Review of the Foundation to Year 10 Australian Curriculum
Late last year, Education Council tasked ACARA with undertaking a review of the Foundation to Year 10 Australian Curriculum. The review is, once again, charged with “addressing an overcrowded curriculum” and “lifting Australia’s performance in literacy,numeracy and science”. For those involved in education for any length of time this aim seems vaguely familiar.
In endorsing the Terms of Reference and timelines for the review today, Ministers have asked that ACARA consider how to:
- refine and reduce the amount of content across all eight learning areas of the Australian Curriculum F–10, with a priority on the primary years, to focus on essential content or core concepts;
- improve the quality of content descriptions and achievement standards by removing ambiguity and unnecessary duplication, and ensuring consistency and clarity of language and cognitive demand;
- rationalise and improve content elaborations, ensuring they are fit for purpose and they suggest to teachers the most authentic ways to treat general capabilities and cross curriculum priorities when teaching the learning area content; and
- improve the digital presentation of the Australian Curriculum in line with agreed content changes and user experience.
The Terms of Reference for the review and accompanying support documentation are published on the ACARA website.

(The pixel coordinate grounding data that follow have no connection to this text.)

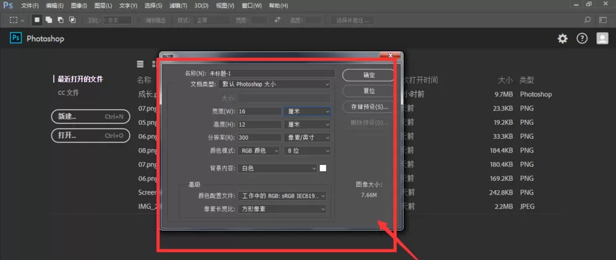Click the 存储预设(S)... button
The height and width of the screenshot is (260, 616).
(x=368, y=106)
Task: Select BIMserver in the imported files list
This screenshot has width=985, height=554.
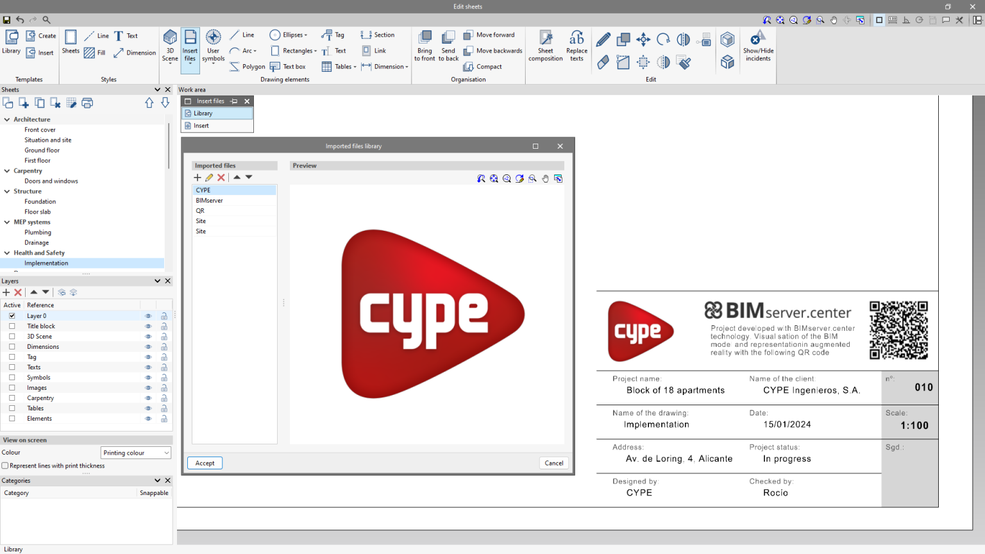Action: 210,200
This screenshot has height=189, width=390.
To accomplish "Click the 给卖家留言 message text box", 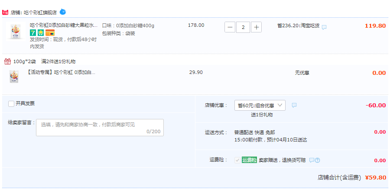I will coord(100,128).
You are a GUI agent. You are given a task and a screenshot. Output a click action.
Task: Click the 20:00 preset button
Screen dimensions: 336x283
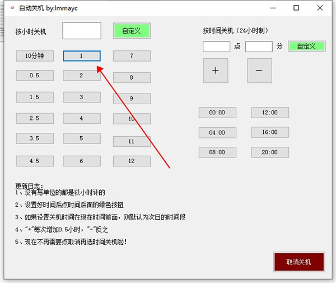[x=270, y=152]
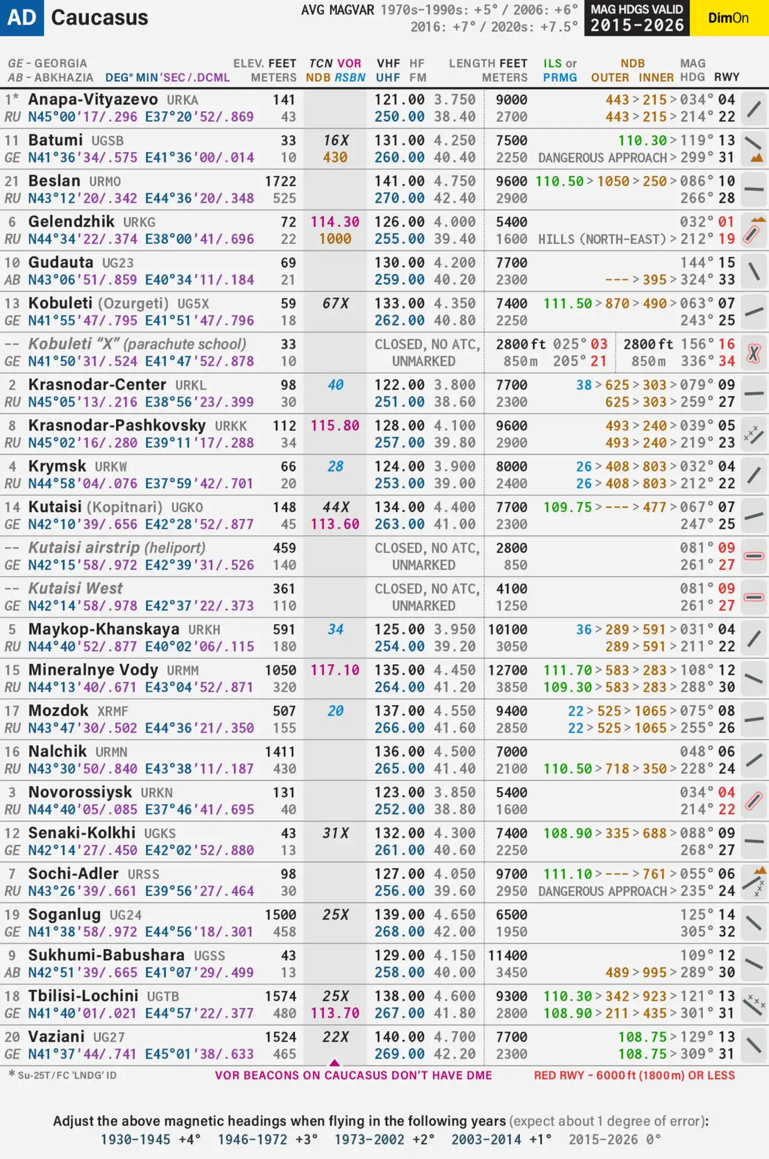Click the Kobuleti X closed crossed-runway icon
The width and height of the screenshot is (769, 1159).
753,353
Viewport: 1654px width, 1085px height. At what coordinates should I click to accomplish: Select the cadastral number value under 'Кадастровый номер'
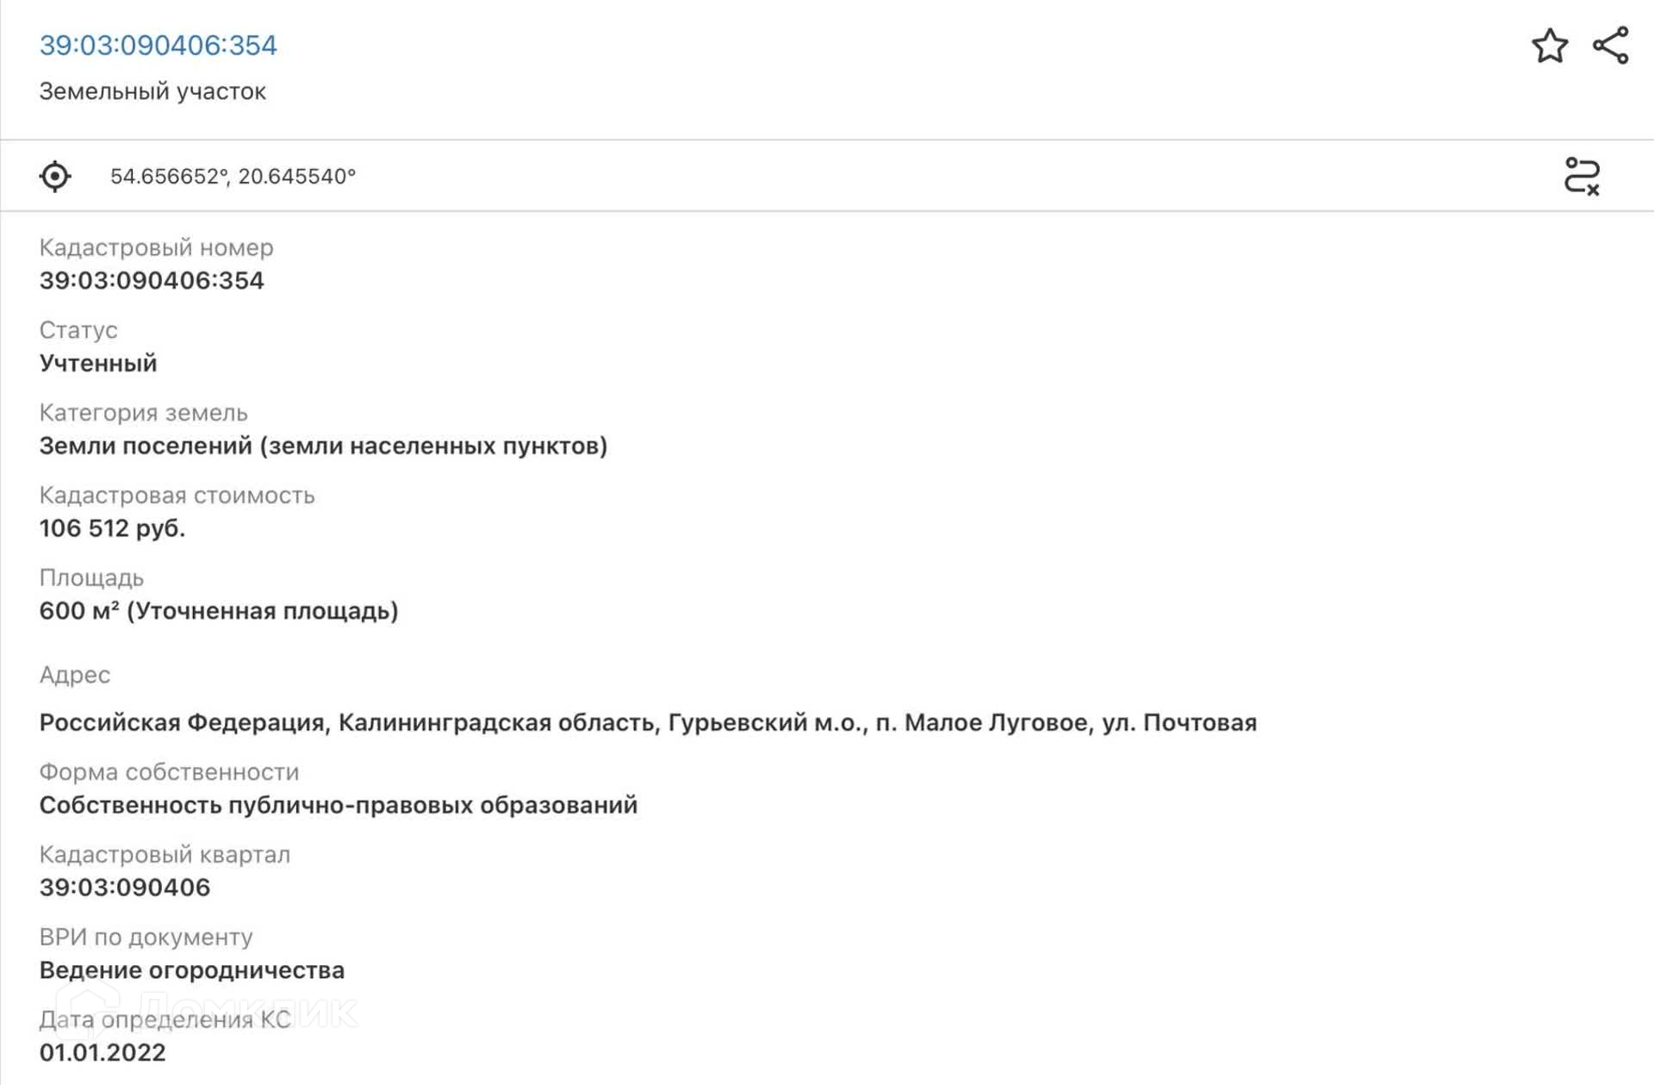[x=152, y=280]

There will be opportunities for input into the review in early 2021 with the revised curriculum, if approved by Ministers, scheduled for adoption from the beginning of 2022.
National Evidence Institute
Education Council also agreed to collectively invest $50 million over four years to establish the national evidence institute. The institute will work with teachers and researchers to:
- Curate and translate evidence of what works in the classroom.

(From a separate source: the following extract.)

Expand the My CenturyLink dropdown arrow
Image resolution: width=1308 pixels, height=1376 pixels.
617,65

- Mobilise this evidence to ensure it can be easily and freely accessed.
- Generate new evidence of effective teaching and learning practices.
The Education Council endorsed the appointment of Dr Jenny Donovan as the inaugural Director of the national evidence institute. Dr Donovan has significant experience in the teaching, academic and government sectors. Dr Donovan is currently serving as the Managing Director of the Online Formative Assessment Initiative under the National Schools Reform Agreement. Prior to this, she served as the Executive Director of the Centre for Education Statistics and Evaluation in the New South Wales Department of Education. Dr Donovan will commence in the role on 1 July and the institute will be launched by the end of 2020.